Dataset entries
--*--

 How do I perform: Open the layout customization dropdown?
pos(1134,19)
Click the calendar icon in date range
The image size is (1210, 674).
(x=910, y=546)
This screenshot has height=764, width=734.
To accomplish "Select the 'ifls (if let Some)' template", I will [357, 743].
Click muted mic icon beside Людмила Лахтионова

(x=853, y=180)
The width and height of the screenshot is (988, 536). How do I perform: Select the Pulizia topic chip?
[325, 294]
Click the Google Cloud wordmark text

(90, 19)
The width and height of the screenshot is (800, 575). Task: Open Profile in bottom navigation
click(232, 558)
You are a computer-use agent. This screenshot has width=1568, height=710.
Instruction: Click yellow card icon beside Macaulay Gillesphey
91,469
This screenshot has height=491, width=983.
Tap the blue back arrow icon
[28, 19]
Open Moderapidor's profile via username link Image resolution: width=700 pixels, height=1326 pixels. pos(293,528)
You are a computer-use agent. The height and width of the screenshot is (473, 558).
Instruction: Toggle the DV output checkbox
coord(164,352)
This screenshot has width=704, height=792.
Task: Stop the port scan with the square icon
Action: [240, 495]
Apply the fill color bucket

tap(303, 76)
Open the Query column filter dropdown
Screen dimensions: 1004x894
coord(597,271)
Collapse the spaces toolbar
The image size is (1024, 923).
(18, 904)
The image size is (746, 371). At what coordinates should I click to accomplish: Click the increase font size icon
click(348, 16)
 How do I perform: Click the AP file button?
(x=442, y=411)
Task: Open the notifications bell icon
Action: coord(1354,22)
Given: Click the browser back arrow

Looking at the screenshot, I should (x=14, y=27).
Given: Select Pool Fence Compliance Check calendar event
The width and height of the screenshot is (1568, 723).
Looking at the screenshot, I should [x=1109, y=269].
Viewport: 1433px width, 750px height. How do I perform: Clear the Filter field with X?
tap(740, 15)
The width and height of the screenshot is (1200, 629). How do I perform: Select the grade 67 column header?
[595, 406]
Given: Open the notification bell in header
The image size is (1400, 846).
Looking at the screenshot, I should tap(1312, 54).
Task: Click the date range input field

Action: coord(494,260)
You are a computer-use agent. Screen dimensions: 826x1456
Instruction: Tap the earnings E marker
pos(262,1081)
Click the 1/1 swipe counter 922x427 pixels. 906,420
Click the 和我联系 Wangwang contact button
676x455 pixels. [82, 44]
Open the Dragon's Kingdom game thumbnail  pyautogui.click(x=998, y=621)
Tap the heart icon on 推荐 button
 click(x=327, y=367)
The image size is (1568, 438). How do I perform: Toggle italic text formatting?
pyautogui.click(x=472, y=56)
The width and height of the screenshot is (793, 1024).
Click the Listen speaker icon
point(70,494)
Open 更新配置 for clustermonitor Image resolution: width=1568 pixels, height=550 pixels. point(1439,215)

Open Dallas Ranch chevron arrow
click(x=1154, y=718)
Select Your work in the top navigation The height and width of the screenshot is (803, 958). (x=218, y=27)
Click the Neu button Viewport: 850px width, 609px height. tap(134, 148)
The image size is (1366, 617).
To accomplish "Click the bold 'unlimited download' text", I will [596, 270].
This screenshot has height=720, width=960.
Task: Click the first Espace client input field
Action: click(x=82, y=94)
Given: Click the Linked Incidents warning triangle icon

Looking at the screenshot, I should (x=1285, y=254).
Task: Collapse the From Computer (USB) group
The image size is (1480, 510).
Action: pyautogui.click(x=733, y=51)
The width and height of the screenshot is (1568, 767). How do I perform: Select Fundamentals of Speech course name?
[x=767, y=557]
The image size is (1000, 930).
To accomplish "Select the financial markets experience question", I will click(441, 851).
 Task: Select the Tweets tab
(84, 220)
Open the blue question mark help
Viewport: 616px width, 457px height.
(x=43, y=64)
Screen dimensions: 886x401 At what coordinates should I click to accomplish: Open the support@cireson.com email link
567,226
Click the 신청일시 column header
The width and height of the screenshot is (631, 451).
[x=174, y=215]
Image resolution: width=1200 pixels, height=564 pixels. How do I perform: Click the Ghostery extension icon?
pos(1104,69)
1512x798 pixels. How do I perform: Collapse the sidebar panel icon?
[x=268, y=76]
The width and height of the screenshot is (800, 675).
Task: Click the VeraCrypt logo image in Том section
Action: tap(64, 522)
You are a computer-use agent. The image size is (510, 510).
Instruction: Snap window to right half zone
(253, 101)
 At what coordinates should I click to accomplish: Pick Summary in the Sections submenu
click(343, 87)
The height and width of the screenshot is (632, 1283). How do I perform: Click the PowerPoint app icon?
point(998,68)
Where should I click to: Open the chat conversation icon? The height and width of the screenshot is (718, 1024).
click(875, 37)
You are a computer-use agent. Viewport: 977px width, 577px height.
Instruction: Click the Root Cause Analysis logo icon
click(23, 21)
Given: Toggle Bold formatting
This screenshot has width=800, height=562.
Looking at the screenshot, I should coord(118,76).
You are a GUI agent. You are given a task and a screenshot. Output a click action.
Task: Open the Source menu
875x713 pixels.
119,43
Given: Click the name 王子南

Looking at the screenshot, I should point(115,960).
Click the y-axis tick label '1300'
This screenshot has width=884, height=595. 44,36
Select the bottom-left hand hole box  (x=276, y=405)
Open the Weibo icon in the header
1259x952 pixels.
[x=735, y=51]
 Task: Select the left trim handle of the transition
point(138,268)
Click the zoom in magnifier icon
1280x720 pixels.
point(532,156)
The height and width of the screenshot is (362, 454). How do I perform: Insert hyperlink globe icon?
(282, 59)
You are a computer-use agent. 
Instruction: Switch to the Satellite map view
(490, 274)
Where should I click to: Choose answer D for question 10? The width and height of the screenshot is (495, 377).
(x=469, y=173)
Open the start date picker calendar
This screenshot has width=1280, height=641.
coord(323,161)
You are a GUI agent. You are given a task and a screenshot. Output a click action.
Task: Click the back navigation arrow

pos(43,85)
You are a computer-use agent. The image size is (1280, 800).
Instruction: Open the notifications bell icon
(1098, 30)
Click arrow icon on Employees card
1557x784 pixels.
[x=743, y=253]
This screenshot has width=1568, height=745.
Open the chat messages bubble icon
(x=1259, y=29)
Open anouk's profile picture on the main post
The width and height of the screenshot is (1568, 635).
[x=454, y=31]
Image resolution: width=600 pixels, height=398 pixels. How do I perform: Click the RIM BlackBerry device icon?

--*--

PROBLEM:
When you reach the end of the data, retype all of it exactly.

SOLUTION TO THIS PROBLEM:
 How do I perform: Open the layout customization dropdown?
pos(1134,19)
Click the calendar icon in date range
The image size is (1210, 674).
(x=910, y=546)
This screenshot has height=764, width=734.
To accomplish "Select the 'ifls (if let Some)' template", I will [357, 743].
Click muted mic icon beside Людмила Лахтионова

(x=853, y=180)
The width and height of the screenshot is (988, 536). How do I perform: Select the Pulizia topic chip?
[325, 294]
Click the Google Cloud wordmark text

(90, 19)
The width and height of the screenshot is (800, 575). Task: Open Profile in bottom navigation
click(232, 558)
You are a computer-use agent. This screenshot has width=1568, height=710.
Instruction: Click yellow card icon beside Macaulay Gillesphey
91,469
This screenshot has height=491, width=983.
Tap the blue back arrow icon
[28, 19]
Open Moderapidor's profile via username link Image resolution: width=700 pixels, height=1326 pixels. pos(293,528)
You are a computer-use agent. The height and width of the screenshot is (473, 558).
Instruction: Toggle the DV output checkbox
coord(164,352)
This screenshot has width=704, height=792.
Task: Stop the port scan with the square icon
Action: [240, 495]
Apply the fill color bucket

tap(303, 76)
Open the Query column filter dropdown
Screen dimensions: 1004x894
coord(597,271)
Collapse the spaces toolbar
The image size is (1024, 923).
(18, 904)
The image size is (746, 371). At what coordinates should I click to accomplish: Click the increase font size icon
click(348, 16)
 How do I perform: Click the AP file button?
(x=442, y=411)
Task: Open the notifications bell icon
Action: coord(1354,22)
Given: Click the browser back arrow

Looking at the screenshot, I should (x=14, y=27).
Given: Select Pool Fence Compliance Check calendar event
The width and height of the screenshot is (1568, 723).
Looking at the screenshot, I should [x=1109, y=269].
Viewport: 1433px width, 750px height. How do I perform: Clear the Filter field with X?
tap(740, 15)
The width and height of the screenshot is (1200, 629). How do I perform: Select the grade 67 column header?
[595, 406]
Given: Open the notification bell in header
The image size is (1400, 846).
Looking at the screenshot, I should tap(1312, 54).
Task: Click the date range input field

Action: coord(494,260)
You are a computer-use agent. Screen dimensions: 826x1456
Instruction: Tap the earnings E marker
pos(262,1081)
Click the 1/1 swipe counter 922x427 pixels. 906,420
Click the 和我联系 Wangwang contact button
676x455 pixels. [82, 44]
Open the Dragon's Kingdom game thumbnail  pyautogui.click(x=998, y=621)
Tap the heart icon on 推荐 button
 click(x=327, y=367)
The image size is (1568, 438). How do I perform: Toggle italic text formatting?
pyautogui.click(x=472, y=56)
The width and height of the screenshot is (793, 1024).
Click the Listen speaker icon
point(70,494)
Open 更新配置 for clustermonitor Image resolution: width=1568 pixels, height=550 pixels. point(1439,215)

Open Dallas Ranch chevron arrow
click(x=1154, y=718)
Select Your work in the top navigation The height and width of the screenshot is (803, 958). (x=218, y=27)
Click the Neu button Viewport: 850px width, 609px height. tap(134, 148)
The image size is (1366, 617).
To accomplish "Click the bold 'unlimited download' text", I will [596, 270].
This screenshot has height=720, width=960.
Task: Click the first Espace client input field
Action: click(x=82, y=94)
Given: Click the Linked Incidents warning triangle icon

Looking at the screenshot, I should (x=1285, y=254).
Task: Collapse the From Computer (USB) group
The image size is (1480, 510).
Action: pyautogui.click(x=733, y=51)
The width and height of the screenshot is (1568, 767). How do I perform: Select Fundamentals of Speech course name?
[x=767, y=557]
The image size is (1000, 930).
To accomplish "Select the financial markets experience question", I will click(441, 851).
 Task: Select the Tweets tab
(84, 220)
Open the blue question mark help
Viewport: 616px width, 457px height.
(x=43, y=64)
Screen dimensions: 886x401 At what coordinates should I click to accomplish: Open the support@cireson.com email link
567,226
Click the 신청일시 column header
The width and height of the screenshot is (631, 451).
[x=174, y=215]
Image resolution: width=1200 pixels, height=564 pixels. How do I perform: Click the Ghostery extension icon?
pos(1104,69)
1512x798 pixels. How do I perform: Collapse the sidebar panel icon?
[x=268, y=76]
The width and height of the screenshot is (800, 675).
Task: Click the VeraCrypt logo image in Том section
Action: tap(64, 522)
You are a computer-use agent. The image size is (510, 510).
Instruction: Snap window to right half zone
(253, 101)
 At what coordinates should I click to accomplish: Pick Summary in the Sections submenu
click(343, 87)
The height and width of the screenshot is (632, 1283). How do I perform: Click the PowerPoint app icon?
point(998,68)
Where should I click to: Open the chat conversation icon? The height and width of the screenshot is (718, 1024).
click(875, 37)
You are a computer-use agent. Viewport: 977px width, 577px height.
Instruction: Click the Root Cause Analysis logo icon
click(23, 21)
Given: Toggle Bold formatting
This screenshot has width=800, height=562.
Looking at the screenshot, I should coord(118,76).
You are a GUI agent. You are given a task and a screenshot. Output a click action.
Task: Open the Source menu
875x713 pixels.
119,43
Given: Click the name 王子南

Looking at the screenshot, I should point(115,960).
Click the y-axis tick label '1300'
This screenshot has width=884, height=595. 44,36
Select the bottom-left hand hole box  (x=276, y=405)
Open the Weibo icon in the header
1259x952 pixels.
[x=735, y=51]
 Task: Select the left trim handle of the transition
point(138,268)
Click the zoom in magnifier icon
1280x720 pixels.
point(532,156)
The height and width of the screenshot is (362, 454). How do I perform: Insert hyperlink globe icon?
(282, 59)
You are a computer-use agent. 
Instruction: Switch to the Satellite map view
(490, 274)
Where should I click to: Choose answer D for question 10? The width and height of the screenshot is (495, 377).
(x=469, y=173)
Open the start date picker calendar
This screenshot has width=1280, height=641.
coord(323,161)
You are a GUI agent. You are given a task and a screenshot. Output a click action.
Task: Click the back navigation arrow

pos(43,85)
You are a computer-use agent. The image size is (1280, 800).
Instruction: Open the notifications bell icon
(1098, 30)
Click arrow icon on Employees card
1557x784 pixels.
[x=743, y=253]
This screenshot has width=1568, height=745.
Open the chat messages bubble icon
(x=1259, y=29)
Open anouk's profile picture on the main post
The width and height of the screenshot is (1568, 635).
[x=454, y=31]
Image resolution: width=600 pixels, height=398 pixels. How do I perform: Click the RIM BlackBerry device icon?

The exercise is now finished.